]> git.proxmox.com Git - mirror_lxcfs.git/commitdiff
lxcfs: add --pidfd option
authorChristian Brauner <christian.brauner@ubuntu.com>
Wed, 26 Feb 2020 13:08:08 +0000 (14:08 +0100)
committerChristian Brauner <christian.brauner@ubuntu.com>
Wed, 26 Feb 2020 13:09:24 +0000 (14:09 +0100)
This makes running lxcfs way more reliable. It is opt-in for now.

Signed-off-by: Christian Brauner <christian.brauner@ubuntu.com>
bindings.c
bindings.h
configure.ac
lxcfs.c
utils.h

index 7bf5d287d2edeba16f4680c40926739a295677b9..f5a6415ea15a8d7617a14daf94339fb7b1bfa015 100644 (file)
@@ -53,6 +53,8 @@
 #include "proc_cpuview.h"
 #include "utils.h"
 
+static bool can_use_pidfd;
+
 /* Define pivot_root() if missing from the C library */
 #ifndef HAVE_PIVOT_ROOT
 static int pivot_root(const char *new_root, const char *put_old)

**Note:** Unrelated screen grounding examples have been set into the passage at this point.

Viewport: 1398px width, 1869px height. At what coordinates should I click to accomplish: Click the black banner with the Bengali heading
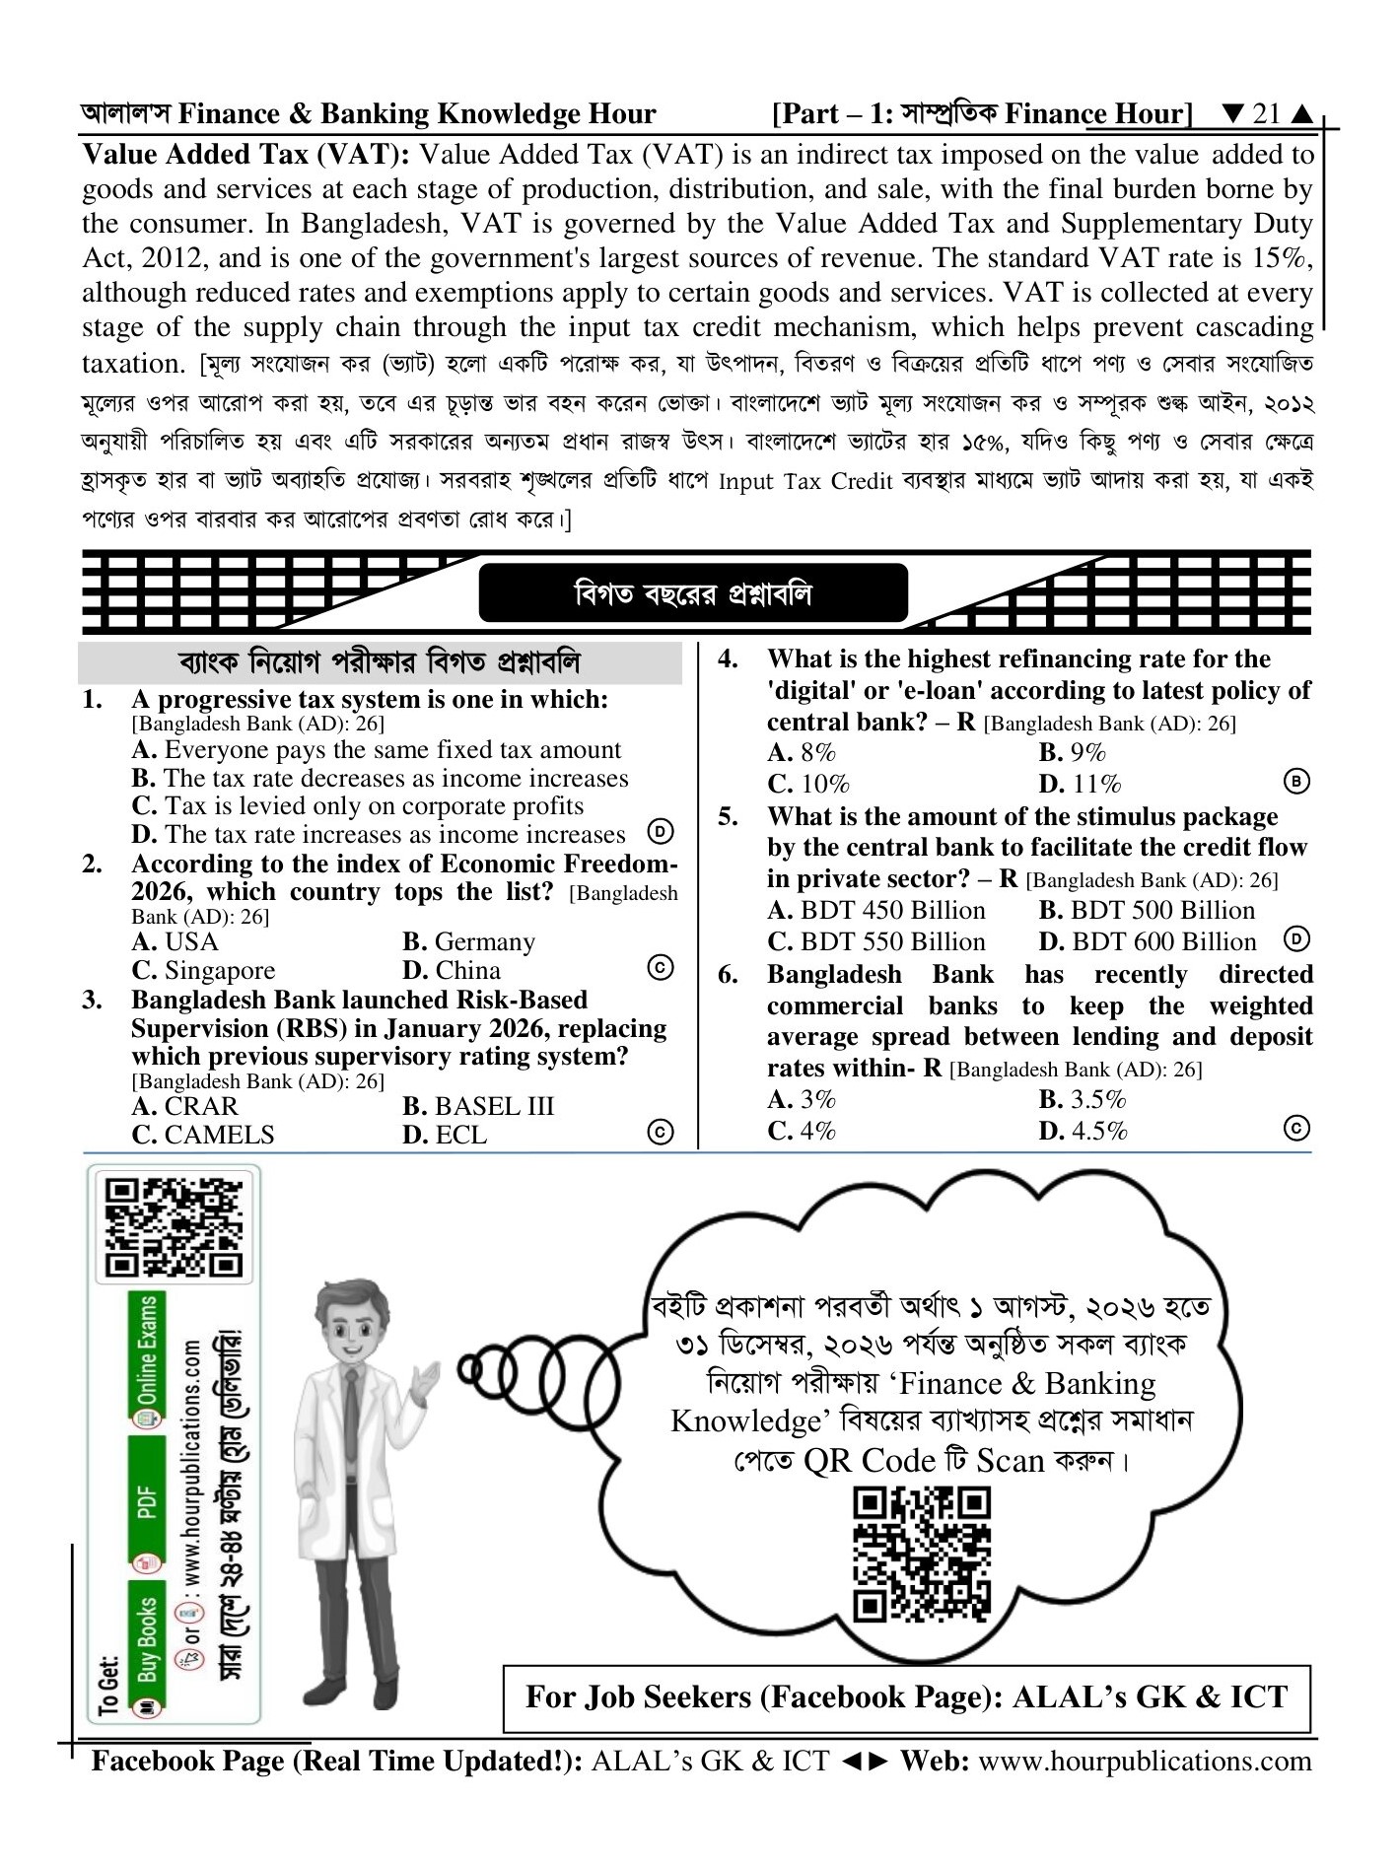693,593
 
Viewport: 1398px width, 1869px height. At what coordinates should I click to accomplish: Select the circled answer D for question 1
661,832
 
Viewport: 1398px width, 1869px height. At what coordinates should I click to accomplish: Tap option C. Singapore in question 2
203,971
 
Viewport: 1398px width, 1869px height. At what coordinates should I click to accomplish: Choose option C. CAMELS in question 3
203,1135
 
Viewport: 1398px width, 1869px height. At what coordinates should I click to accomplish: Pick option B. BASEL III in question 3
478,1106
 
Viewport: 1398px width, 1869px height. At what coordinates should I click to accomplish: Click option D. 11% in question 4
1080,784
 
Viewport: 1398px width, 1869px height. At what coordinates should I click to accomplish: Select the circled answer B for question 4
1297,782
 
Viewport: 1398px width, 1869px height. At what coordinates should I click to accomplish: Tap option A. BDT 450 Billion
876,910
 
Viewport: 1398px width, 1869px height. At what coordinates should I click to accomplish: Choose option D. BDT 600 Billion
1148,941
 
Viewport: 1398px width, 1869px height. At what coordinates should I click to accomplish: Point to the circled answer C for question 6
1297,1128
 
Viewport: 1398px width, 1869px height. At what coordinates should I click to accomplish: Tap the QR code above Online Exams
174,1227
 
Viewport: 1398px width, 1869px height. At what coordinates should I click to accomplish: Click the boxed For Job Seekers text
907,1697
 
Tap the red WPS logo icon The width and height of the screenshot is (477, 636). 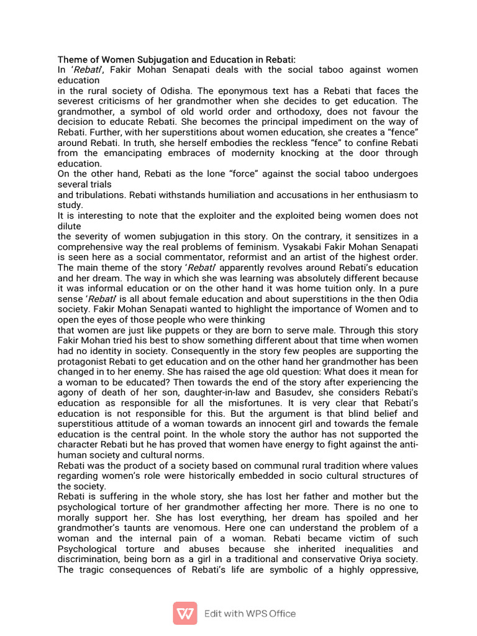(x=185, y=613)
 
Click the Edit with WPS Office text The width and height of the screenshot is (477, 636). (x=250, y=614)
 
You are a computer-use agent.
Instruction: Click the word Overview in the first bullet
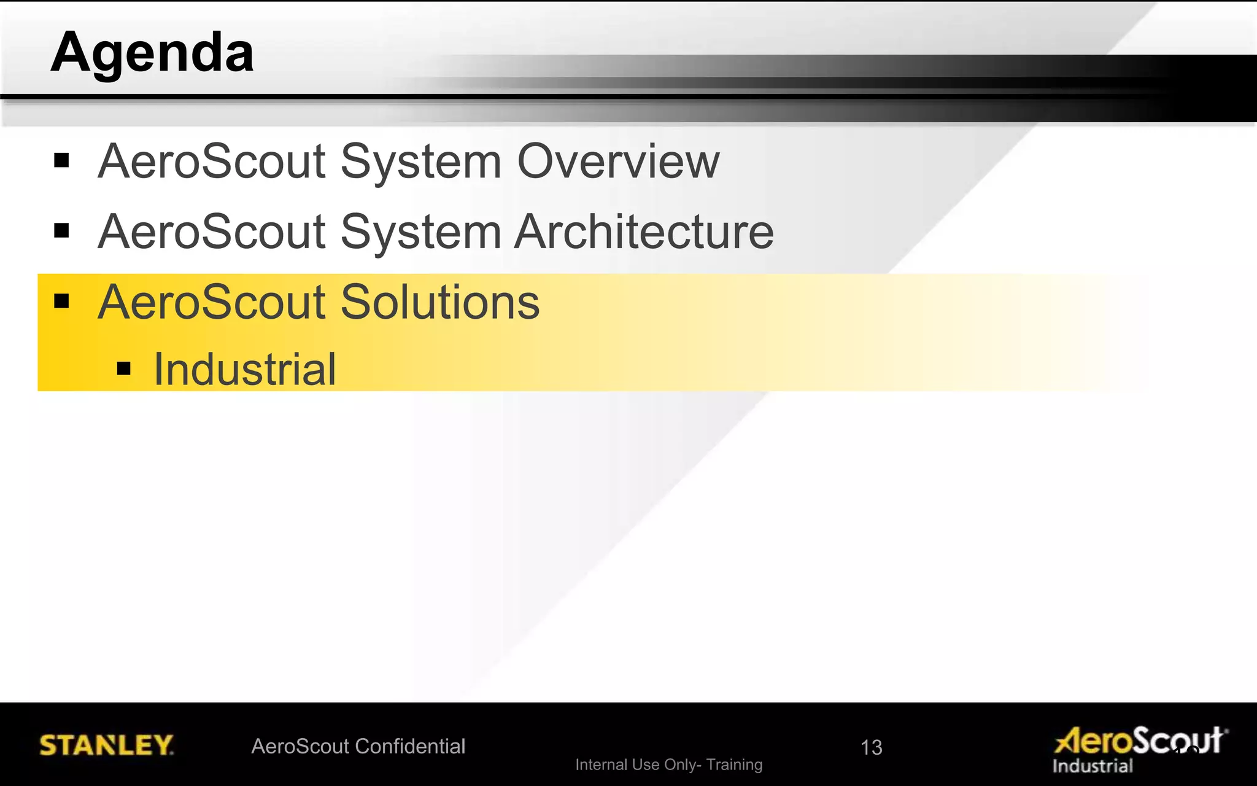tap(618, 161)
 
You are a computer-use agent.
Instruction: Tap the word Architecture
tap(644, 232)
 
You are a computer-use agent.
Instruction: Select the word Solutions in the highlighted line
tap(440, 302)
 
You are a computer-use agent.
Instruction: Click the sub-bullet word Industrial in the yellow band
tap(244, 370)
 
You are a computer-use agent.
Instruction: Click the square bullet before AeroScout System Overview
tap(61, 161)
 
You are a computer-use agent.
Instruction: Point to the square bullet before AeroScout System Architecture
tap(61, 231)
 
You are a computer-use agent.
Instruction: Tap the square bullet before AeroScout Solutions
tap(61, 302)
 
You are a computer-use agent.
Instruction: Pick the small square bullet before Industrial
tap(124, 368)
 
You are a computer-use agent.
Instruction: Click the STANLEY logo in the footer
tap(107, 745)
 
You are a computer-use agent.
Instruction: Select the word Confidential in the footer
tap(410, 746)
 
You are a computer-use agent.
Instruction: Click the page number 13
tap(871, 747)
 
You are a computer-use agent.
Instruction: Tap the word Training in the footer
tap(734, 765)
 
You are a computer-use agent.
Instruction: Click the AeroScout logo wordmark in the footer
tap(1140, 740)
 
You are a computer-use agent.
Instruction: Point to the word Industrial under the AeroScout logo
tap(1093, 766)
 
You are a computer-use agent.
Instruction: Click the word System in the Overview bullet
tap(421, 161)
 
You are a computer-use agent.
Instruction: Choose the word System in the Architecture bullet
tap(421, 232)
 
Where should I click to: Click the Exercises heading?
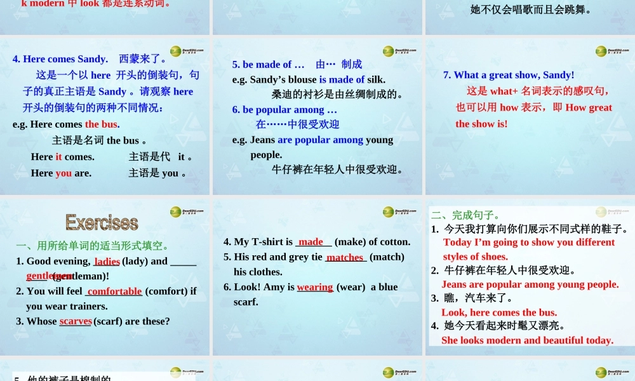point(102,222)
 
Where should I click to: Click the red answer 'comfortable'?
point(114,291)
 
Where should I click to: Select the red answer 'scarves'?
point(76,321)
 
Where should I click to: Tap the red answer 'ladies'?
point(107,261)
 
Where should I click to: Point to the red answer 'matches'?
point(345,257)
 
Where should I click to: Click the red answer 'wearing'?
point(315,287)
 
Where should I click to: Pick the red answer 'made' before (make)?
point(311,242)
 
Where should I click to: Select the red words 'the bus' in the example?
point(102,124)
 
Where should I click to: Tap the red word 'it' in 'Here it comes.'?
point(59,156)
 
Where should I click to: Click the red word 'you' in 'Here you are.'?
point(64,173)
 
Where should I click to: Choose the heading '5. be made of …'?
point(269,64)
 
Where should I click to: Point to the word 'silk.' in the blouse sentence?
point(376,79)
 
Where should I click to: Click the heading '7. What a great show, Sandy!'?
point(509,75)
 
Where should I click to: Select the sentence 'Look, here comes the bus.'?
point(499,312)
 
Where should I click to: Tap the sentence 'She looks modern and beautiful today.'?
point(527,340)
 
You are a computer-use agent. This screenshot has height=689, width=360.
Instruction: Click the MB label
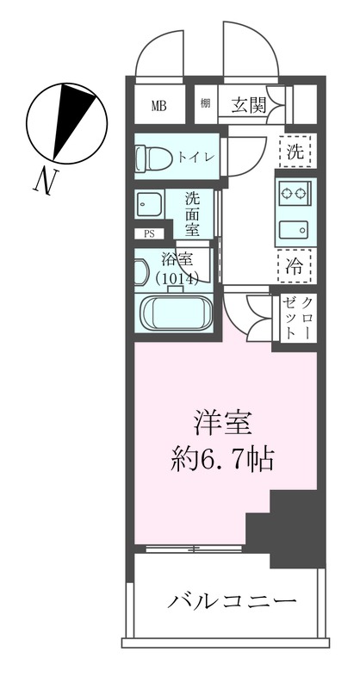(159, 106)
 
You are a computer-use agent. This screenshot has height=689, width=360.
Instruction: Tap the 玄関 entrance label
(247, 105)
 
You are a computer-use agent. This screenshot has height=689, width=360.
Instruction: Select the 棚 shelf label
(206, 105)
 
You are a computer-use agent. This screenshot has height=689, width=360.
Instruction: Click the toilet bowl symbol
(149, 158)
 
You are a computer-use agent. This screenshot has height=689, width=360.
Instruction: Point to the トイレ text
(195, 158)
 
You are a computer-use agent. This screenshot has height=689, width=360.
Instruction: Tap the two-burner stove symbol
(295, 195)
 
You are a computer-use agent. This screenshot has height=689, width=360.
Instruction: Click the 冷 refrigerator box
(295, 265)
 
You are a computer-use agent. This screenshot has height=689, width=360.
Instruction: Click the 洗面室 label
(193, 213)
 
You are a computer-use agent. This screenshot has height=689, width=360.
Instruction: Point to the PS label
(149, 233)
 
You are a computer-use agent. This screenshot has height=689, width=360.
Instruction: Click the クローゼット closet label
(297, 316)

@@ -83,9 +85,10 @@ extern int pivot_root(const char *new_root, const char *put_old);
  *      cached initpid.
  */
 struct pidns_init_store {
-       ino_t ino;          // inode number for /proc/$pid/ns/pid
-       pid_t initpid;      // the pid of nit in that ns
-       long int ctime;     // the time at which /proc/$initpid was created
+       ino_t ino;     /* inode number for /proc/$pid/ns/pid */
+       pid_t initpid; /* the pid of nit in that ns */
+       int init_pidfd;
+       long int ctime; /* the time at which /proc/$initpid was created */
        struct pidns_init_store *next;
        long int lastcheck;
 };
@@ -127,47 +130,62 @@ static void store_unlock(void)
        unlock_mutex(&pidns_store_mutex);
 }
 
+/* /proc/       =    6
+ *                +
+ * <pid-as-str> =   INTTYPE_TO_STRLEN(pid_t)
+ *                +
+ * \0           =    1
+ */
+#define LXCFS_PROC_PID_LEN \
+       (STRLITERALLEN("/proc/") + INTTYPE_TO_STRLEN(uint64_t) + +1)
+
 /* Must be called under store_lock */
-static bool initpid_still_valid(struct pidns_init_store *e, struct stat *nsfdsb)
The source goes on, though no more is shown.